───── Auszug

Reicht das Elterngeld noch? "Das Konto ist Mitte des Monats leer"
Anfang 2007 löste das Elterngeld das frühere Erziehungsgeld ab. Erhöht wurde es seitdem nicht - obwohl die SPD, Grüne und FDP das in ihrem Koalitionsvertrag vereinbart hatten.
Sarah lebt mit ihrer Familie mitten im Berliner Stadtteil Tempelhof. Ihre Tochter Toni ist im November geboren. Die 40-Jährige ist in Elternzeit. Wie damals bei Sohn Max - der ist jetzt sechs. Ihr Mann, der deutlich mehr verdient als sie, arbeitet weiter. Sarah bekommt in der Elternzeit genauso viel Geld wie beim ersten Kind. Leisten kann sie sich weniger.
Vor fünf Jahren habe sie in Berlin 1,60 für eine Kugel Eis bezahlt. "Fünf Jahre später zahlst du 2,60 pro Kugel - und wenn ich dann auch eine esse habe ich über fünf Euro für zwei Kugeln Eis ausgegeben. Im Vergleich zu vor fünf, sechs Jahren ist es wirklich so: das Konto ist Mitte des Monats leer mit dem Elterngeld und nicht mehr Ende des Monats." Und weil nicht nur das Eis teurer geworden ist, sollte es dringend mehr Elterngeld geben, findet Sarah.

──────────
───── Bereitgestellte Daten

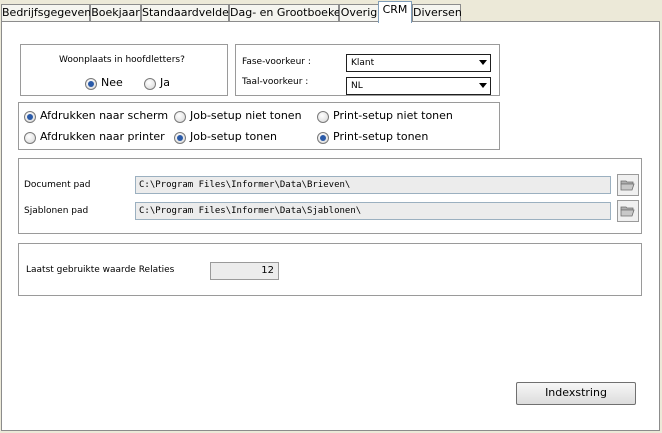 This screenshot has width=662, height=433. I want to click on afdrukken-scherm-radio, so click(30, 117).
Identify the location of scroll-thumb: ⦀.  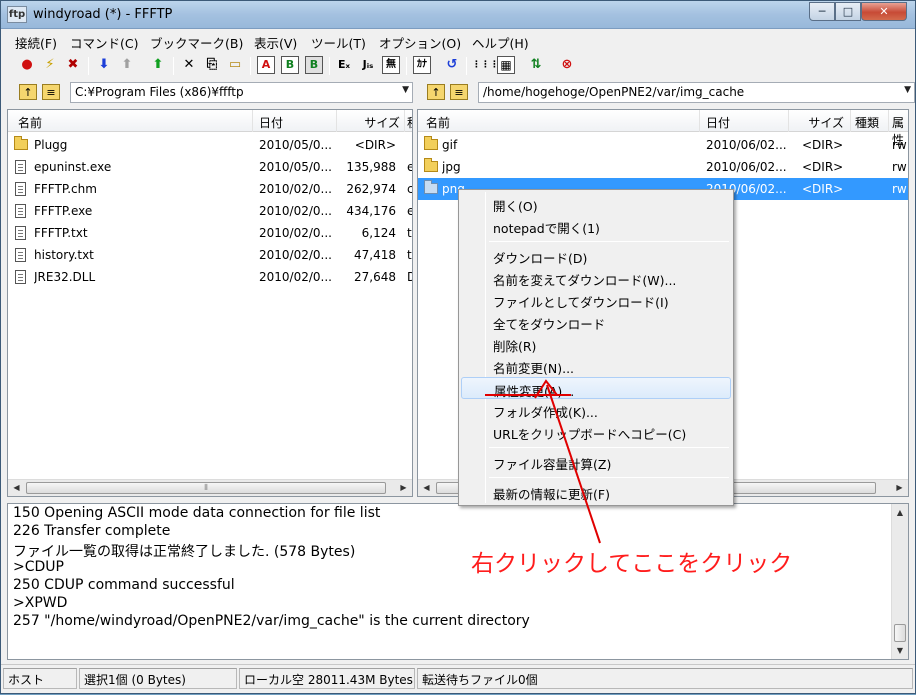
(206, 488).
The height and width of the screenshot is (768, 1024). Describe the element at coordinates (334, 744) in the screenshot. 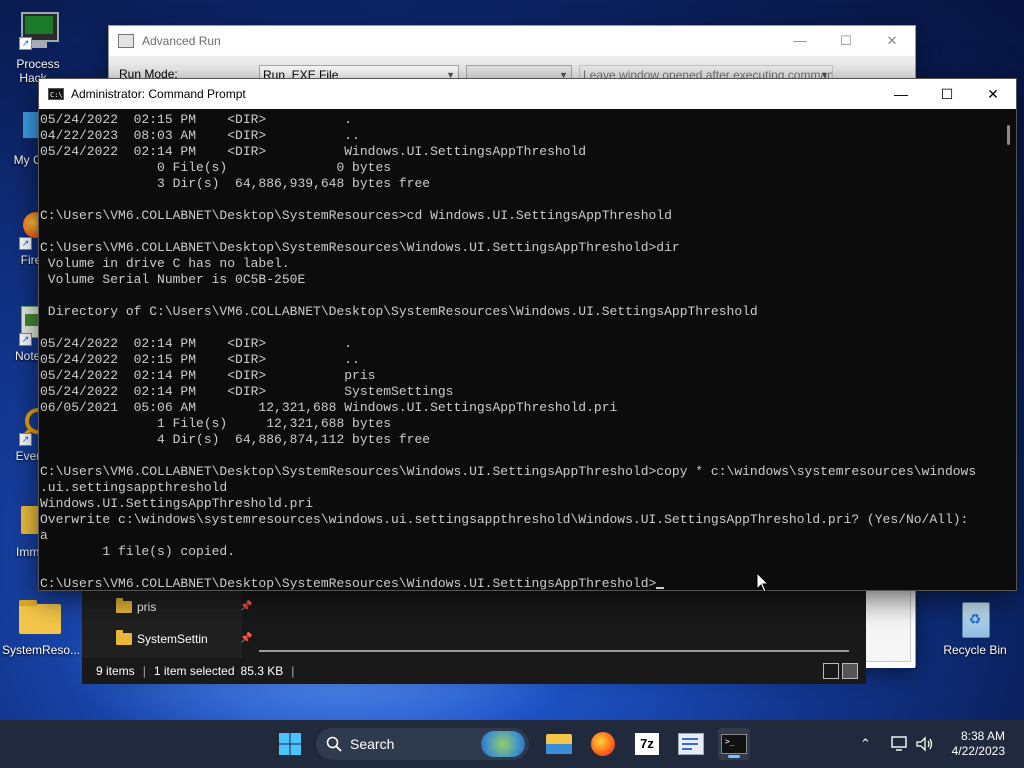

I see `search-icon` at that location.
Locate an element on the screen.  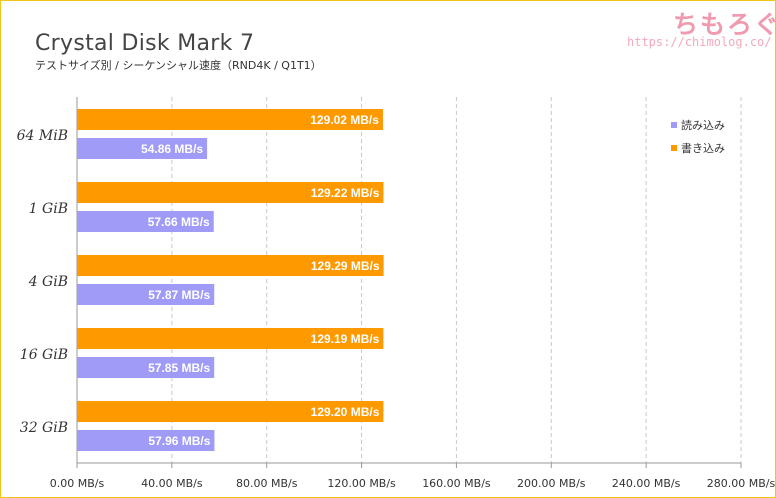
x-tick-label: 280.00 MB/s is located at coordinates (741, 484).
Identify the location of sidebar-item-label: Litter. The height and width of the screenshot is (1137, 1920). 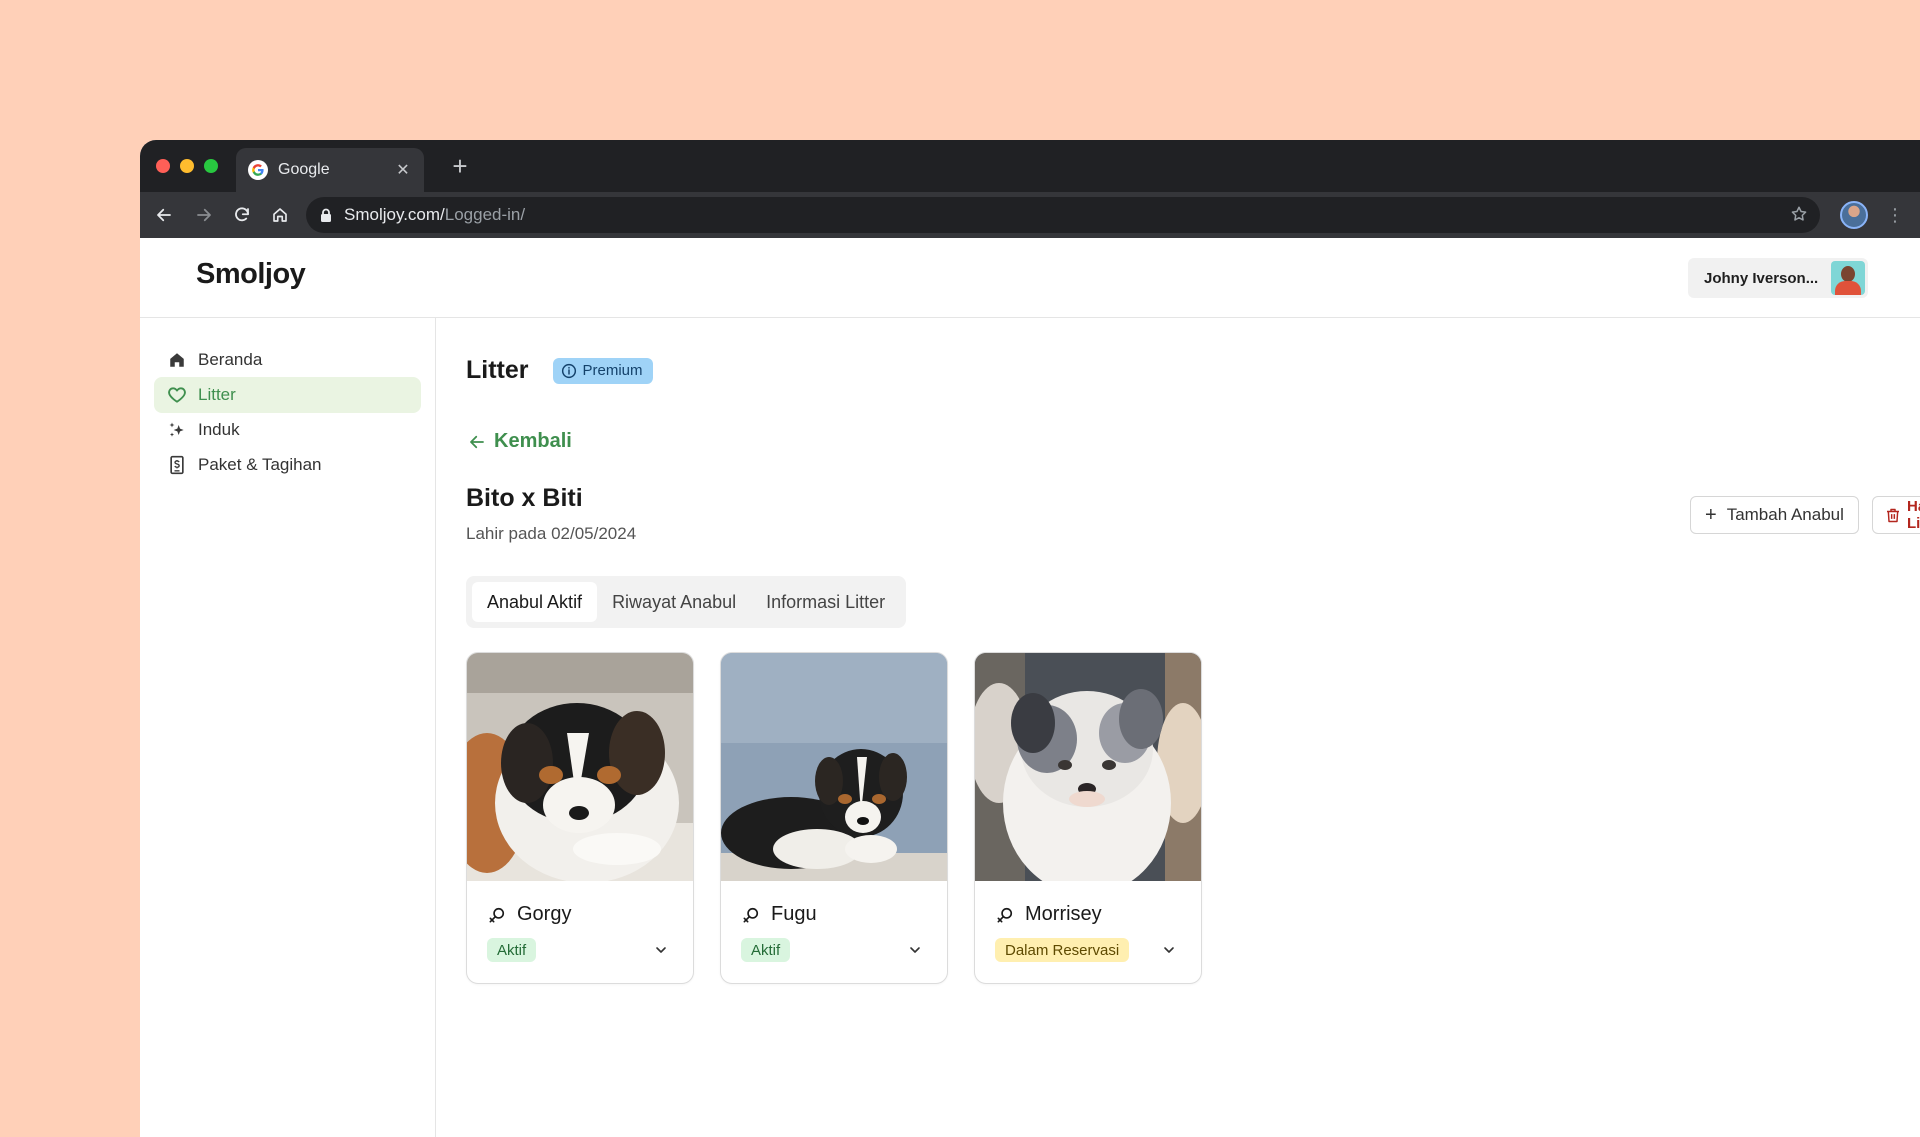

──────────

Schreib aus dem Auszug zum Elterngeld alles wörtlich ab, von „Reicht das Elterngeld“ bis hinunter zu „Koalitionsvertrag vereinbart hatten.“. Halte dich allein an den Auszug.

Erledigte Aufgabe:
Reicht das Elterngeld noch? "Das Konto ist Mitte des Monats leer"
Anfang 2007 löste das Elterngeld das frühere Erziehungsgeld ab. Erhöht wurde es seitdem nicht - obwohl die SPD, Grüne und FDP das in ihrem Koalitionsvertrag vereinbart hatten.